▸ Saved data entries:

○ ○ ○ ○

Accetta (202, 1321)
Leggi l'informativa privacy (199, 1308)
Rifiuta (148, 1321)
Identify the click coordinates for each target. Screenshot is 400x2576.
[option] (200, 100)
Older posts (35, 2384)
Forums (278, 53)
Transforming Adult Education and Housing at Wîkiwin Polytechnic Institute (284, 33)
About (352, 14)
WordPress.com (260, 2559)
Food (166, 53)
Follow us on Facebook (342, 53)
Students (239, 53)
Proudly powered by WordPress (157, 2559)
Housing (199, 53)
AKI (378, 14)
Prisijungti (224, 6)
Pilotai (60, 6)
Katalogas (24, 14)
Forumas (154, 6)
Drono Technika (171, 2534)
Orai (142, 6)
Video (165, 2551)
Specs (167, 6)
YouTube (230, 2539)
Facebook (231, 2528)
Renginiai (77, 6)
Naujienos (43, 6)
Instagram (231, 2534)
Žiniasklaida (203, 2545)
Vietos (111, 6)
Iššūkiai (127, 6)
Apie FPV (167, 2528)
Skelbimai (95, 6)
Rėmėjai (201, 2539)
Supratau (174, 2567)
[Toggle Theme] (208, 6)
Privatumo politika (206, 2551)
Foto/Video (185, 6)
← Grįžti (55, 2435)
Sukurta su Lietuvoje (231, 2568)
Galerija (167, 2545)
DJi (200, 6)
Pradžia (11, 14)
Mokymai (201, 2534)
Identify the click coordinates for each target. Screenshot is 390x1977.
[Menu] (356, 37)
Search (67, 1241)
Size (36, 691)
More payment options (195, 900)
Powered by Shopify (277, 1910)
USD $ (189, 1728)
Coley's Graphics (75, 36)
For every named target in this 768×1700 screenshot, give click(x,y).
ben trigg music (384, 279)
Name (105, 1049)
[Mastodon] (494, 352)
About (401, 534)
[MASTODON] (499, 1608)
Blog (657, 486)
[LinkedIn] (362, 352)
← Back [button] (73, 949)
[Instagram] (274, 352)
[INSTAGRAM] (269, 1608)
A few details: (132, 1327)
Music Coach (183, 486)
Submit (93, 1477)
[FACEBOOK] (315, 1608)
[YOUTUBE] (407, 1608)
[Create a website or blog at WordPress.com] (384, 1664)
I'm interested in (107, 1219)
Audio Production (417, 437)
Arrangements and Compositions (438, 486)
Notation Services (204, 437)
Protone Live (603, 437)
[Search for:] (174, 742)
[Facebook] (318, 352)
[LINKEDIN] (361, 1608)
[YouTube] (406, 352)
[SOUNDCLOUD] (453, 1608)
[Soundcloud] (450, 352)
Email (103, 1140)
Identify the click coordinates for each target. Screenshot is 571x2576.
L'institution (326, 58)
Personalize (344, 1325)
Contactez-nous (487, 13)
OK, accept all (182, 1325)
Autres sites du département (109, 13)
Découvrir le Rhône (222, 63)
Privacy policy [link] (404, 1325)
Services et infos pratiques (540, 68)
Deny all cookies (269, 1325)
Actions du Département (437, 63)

○ ○ ○ ○

▸ EXERCISE:
Above this instruction are the records; retype exactly the lines from the one containing "I'm interested in (107, 1219)" up to and including the one containing "Email (103, 1140)".

▸ FINAL ANSWER:
I'm interested in (107, 1219)
Audio Production (417, 437)
Arrangements and Compositions (438, 486)
Notation Services (204, 437)
Protone Live (603, 437)
[Search for:] (174, 742)
[Facebook] (318, 352)
[LINKEDIN] (361, 1608)
[YouTube] (406, 352)
[SOUNDCLOUD] (453, 1608)
[Soundcloud] (450, 352)
Email (103, 1140)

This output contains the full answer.